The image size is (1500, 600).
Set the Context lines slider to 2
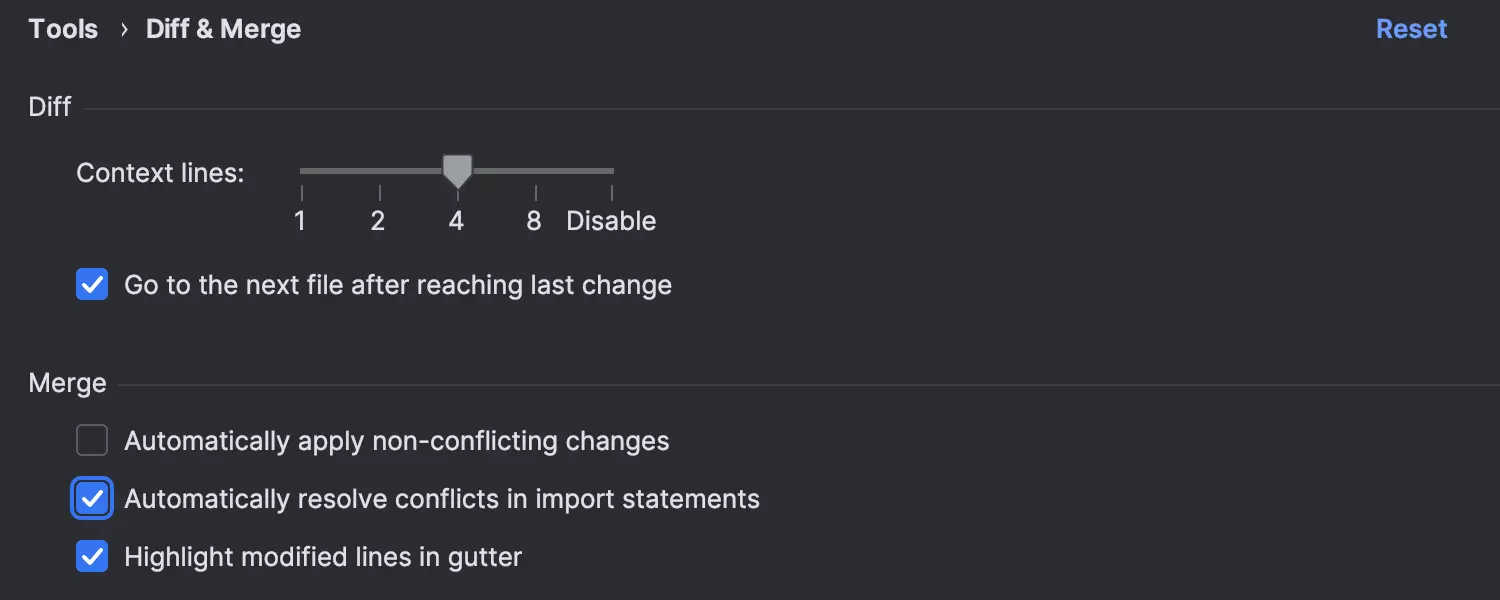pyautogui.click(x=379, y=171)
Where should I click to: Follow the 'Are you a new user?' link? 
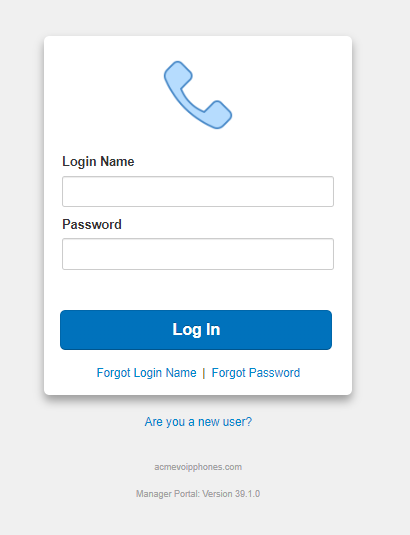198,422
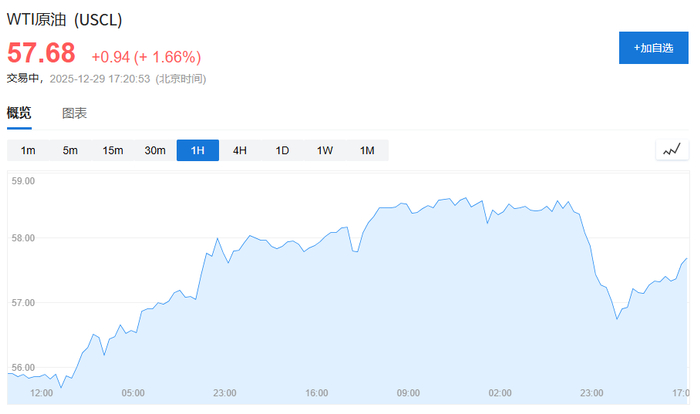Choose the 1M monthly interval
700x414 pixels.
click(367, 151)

▸ **Directive**
Transcribe all of the data above verbatim, omitting the pictures from your transcription.

▸ **Exercise output**
The image size is (1500, 600).
Set the Context lines slider to 2
pyautogui.click(x=379, y=171)
Where should I click to: Follow the 'Are you a new user?' link? 
198,422
Choose the 1M monthly interval
700x414 pixels.
click(367, 151)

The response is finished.